Mesmo assim, decidi honrar a indicação e continuar assistindo até onde conseguisse. Foi nesse dia que tive meu primeiro contato com Lúcia Helena Galvão. Passei o resto do dia vendo os outros capítulos da série. Nos próximos dias, eu compraria o livro para acompanhar a leitura comentada. Algumas semanas e muitos vídeos depois, minha visão de mundo estaria muito diferente. Meses depois, eu pediria demissão do emprego, viria do Rio de Janeiro para São Paulo, mudaria radicalmente minha vida e me tornaria membro de Nova Acrópole (instituição da qual ela é professora).
Dona Lúcia, como a chamo, foi um divisor de águas para mim. Meus heróis sempre foram homens: Mandela, Gandhi, Senna, Maximus (O Gladiador). Não que eu não admirasse os feitos femininos, mas sempre me espelhava em personalidades masculinas. Pensava, às vezes, comigo mesmo "Como Gandhi conseguia? Ele não tinha um vizinho desses…". Mas depois de conhecer Dona Lúcia, passei a pensar "O que ela faria nessa situação?".
Em 2019, decidi entrar para Nova Acrópole. Mas, como procrastinador de nível olímpico que era, fui deixando para depois. Fiz a inscrição, mas algo dera errado com o pagamento e optei por cuidar de outras coisas da vida ao invés de simplesmente resolver o problema e começar a frequentar as aulas. Já se passara uma semana desde o início do curso, quando, não mais que de repente, eu dei de cara com Dona Lúcia.

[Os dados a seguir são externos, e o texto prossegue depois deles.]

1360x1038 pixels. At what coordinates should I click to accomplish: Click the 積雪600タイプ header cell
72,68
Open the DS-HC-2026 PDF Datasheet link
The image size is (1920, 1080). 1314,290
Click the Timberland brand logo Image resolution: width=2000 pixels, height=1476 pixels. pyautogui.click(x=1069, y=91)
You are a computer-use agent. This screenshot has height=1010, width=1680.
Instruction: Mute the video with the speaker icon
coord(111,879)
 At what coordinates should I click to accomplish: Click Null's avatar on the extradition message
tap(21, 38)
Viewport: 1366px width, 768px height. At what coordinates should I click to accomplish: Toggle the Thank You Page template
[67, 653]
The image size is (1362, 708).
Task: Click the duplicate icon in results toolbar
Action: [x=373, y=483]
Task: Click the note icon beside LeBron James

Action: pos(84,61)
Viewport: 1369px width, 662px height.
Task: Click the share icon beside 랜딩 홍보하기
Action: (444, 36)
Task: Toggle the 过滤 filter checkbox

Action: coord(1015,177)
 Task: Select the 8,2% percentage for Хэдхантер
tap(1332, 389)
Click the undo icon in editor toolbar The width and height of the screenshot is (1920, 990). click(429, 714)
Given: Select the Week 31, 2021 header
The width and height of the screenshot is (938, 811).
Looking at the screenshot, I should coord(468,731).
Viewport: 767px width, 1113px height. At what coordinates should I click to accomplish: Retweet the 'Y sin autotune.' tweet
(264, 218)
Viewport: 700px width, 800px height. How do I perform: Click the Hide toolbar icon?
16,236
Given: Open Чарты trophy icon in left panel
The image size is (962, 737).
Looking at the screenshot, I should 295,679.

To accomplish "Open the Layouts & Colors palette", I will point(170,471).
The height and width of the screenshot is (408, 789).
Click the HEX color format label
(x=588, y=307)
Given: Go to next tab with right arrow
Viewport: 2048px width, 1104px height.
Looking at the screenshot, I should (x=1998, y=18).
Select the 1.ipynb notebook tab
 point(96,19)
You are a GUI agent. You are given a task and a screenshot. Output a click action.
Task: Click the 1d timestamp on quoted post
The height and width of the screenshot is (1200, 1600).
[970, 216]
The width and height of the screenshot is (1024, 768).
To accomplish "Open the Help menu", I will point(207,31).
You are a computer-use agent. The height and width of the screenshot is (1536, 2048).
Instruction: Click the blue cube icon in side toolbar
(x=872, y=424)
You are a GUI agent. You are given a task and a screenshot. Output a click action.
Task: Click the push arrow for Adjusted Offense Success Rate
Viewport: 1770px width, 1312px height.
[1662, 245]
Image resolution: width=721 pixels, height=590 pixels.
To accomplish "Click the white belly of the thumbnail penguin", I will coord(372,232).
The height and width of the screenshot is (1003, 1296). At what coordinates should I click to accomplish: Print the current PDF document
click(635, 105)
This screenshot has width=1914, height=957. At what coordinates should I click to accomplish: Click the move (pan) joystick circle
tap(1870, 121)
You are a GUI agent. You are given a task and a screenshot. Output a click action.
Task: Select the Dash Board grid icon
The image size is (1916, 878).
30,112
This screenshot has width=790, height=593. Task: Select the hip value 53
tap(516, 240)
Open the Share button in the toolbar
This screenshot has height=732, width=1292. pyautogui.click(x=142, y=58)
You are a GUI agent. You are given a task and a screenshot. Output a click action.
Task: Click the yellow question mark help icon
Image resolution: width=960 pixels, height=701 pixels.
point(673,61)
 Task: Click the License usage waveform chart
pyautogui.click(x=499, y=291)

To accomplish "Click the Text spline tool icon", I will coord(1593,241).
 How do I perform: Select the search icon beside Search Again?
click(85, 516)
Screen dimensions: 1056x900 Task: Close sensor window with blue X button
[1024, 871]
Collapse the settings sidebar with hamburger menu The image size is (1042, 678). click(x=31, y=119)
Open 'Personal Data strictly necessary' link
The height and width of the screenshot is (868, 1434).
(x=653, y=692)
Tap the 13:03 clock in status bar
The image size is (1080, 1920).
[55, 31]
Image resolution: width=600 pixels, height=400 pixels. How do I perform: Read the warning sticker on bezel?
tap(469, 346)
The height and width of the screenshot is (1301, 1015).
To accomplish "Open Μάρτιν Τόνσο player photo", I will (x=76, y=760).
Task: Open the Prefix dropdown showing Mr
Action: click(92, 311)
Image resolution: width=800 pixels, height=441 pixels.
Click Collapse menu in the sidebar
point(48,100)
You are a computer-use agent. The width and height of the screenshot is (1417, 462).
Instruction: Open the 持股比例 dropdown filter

Lembro claramente da cena: ela vinha caminhando num passo tranquilo, olhando as vitrines na galeria do shopping, com algumas sacolas no antebraço esquerdo, uma bolsa de alça cruzando o tronco e uma blusa florida. As pessoas iam passando apressadas e eu, estupefato, fiquei imaginando como era possível ninguém ir até ela para pedir conselhos ou só dizer um "Oi!". Não fazia sentido, era como se Mandela estivesse passeando por ali e ninguém sequer notasse.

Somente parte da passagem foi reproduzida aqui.